Americans may find that do-it-yourself solution compelling, since some privacy advocates fear the unprotected U.S. e-passport could broadcast its holder's national identity. "Criminals could use passport eavesdropping systems to figure out whom to rob," said Bruce Schneier, security technology expert and author of the books Secrets and Lies and Beyond Fear. It could also be used by terrorists "to figure out where the Americans are."

Questions about e-passport security extend beyond the passport and reader. "Today there are over 10,000 different birth documents accepted in the U.S. as sufficient proof of identity to obtain a passport. It is virtually impossible to authenticate documents from that many sources," said Barry Kefauver, former U.S. deputy assistant secretary of state for passport services and current technical working group chairman of ICAO.

Kefauver also speculated that at some point, the contactless chip and passport could be eliminated altogether. Instead, a person's biometric data would be measured at the point of contact and compared with information stored in a central database. That would shift the security concerns from the chip to the network.

Schneier agreed that the system "will require the creation of a huge back-end database . . . that will be vulnerable to attacks and abuses."

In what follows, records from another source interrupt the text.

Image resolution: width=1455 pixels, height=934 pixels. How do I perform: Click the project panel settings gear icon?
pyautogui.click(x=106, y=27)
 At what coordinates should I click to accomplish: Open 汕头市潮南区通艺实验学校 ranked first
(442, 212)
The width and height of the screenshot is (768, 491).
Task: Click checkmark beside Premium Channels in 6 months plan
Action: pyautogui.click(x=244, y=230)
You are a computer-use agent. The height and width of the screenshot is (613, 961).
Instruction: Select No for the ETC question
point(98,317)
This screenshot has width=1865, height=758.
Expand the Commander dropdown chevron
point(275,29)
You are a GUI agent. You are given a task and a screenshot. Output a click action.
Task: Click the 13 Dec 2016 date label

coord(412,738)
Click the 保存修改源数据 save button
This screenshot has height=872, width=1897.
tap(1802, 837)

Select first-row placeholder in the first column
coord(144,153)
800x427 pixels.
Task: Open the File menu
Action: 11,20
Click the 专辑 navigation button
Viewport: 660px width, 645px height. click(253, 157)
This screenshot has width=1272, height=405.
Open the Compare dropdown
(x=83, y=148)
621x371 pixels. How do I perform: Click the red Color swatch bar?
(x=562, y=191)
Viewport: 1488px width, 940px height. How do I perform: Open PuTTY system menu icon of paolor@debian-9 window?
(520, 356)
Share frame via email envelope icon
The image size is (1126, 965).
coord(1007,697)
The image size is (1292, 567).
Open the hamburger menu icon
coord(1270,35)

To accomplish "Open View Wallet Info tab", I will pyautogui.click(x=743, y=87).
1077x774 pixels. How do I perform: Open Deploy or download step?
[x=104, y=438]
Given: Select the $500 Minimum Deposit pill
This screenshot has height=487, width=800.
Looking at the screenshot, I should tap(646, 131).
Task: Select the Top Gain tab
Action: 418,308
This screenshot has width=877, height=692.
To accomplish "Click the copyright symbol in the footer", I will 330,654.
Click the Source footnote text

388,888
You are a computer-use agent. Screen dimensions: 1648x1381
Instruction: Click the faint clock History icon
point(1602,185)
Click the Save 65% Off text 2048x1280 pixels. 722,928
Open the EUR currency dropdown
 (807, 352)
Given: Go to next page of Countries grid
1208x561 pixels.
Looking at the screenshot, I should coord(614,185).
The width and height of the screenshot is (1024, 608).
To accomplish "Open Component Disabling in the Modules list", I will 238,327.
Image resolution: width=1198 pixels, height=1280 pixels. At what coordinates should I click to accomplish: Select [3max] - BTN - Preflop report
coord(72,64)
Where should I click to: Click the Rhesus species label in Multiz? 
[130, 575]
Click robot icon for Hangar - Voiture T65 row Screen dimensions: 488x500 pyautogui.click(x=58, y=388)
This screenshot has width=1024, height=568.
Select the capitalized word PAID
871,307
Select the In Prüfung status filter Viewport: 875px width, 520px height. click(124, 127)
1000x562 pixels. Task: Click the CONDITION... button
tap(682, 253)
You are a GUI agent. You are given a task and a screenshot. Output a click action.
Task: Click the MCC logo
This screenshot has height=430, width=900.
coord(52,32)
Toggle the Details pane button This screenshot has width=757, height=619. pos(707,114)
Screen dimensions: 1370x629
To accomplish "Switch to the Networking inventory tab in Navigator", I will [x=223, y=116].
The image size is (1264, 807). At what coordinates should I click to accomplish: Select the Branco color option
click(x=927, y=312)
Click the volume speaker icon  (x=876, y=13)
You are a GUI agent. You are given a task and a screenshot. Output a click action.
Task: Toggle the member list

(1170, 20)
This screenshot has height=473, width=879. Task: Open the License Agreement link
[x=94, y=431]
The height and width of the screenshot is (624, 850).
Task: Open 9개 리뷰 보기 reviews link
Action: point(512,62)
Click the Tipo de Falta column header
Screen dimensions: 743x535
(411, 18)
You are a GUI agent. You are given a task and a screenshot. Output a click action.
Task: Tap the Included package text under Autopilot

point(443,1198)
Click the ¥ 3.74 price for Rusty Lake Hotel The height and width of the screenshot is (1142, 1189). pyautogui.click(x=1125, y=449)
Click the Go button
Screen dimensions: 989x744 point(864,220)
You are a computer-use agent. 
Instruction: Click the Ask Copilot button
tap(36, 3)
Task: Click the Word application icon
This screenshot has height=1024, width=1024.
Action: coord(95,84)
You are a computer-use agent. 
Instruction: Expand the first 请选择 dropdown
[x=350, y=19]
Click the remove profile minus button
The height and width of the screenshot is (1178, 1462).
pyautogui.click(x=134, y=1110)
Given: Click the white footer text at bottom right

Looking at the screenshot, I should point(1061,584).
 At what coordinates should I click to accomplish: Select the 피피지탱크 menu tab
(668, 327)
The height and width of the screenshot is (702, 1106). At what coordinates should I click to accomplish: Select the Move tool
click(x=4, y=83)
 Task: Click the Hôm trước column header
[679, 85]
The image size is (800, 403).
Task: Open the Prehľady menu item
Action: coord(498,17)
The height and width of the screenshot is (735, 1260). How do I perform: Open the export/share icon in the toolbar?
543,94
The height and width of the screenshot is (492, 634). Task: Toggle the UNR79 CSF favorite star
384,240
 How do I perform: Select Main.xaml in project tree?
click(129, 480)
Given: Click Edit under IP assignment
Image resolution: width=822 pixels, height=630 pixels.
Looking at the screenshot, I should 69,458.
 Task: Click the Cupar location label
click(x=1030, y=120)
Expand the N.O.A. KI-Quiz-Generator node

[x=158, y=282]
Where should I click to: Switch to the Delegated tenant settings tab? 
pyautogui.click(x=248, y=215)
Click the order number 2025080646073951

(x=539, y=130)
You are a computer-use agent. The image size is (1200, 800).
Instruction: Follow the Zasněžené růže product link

The e-passport backbone system would further require channels to move information to other countries for border-control verification. That foreshadows a globally distributed database of personal information, Hosein warned.

In January, when the United States began scanning foreign visitors and storing the data for a planned period of more than 50 years, many nations responded with alarm. Yet now some countries are following suit.

"We will soon see nations with appalling human rights records generating massive databases and then requiring our own fingerprints and face scans as we travel," predicted Hosein.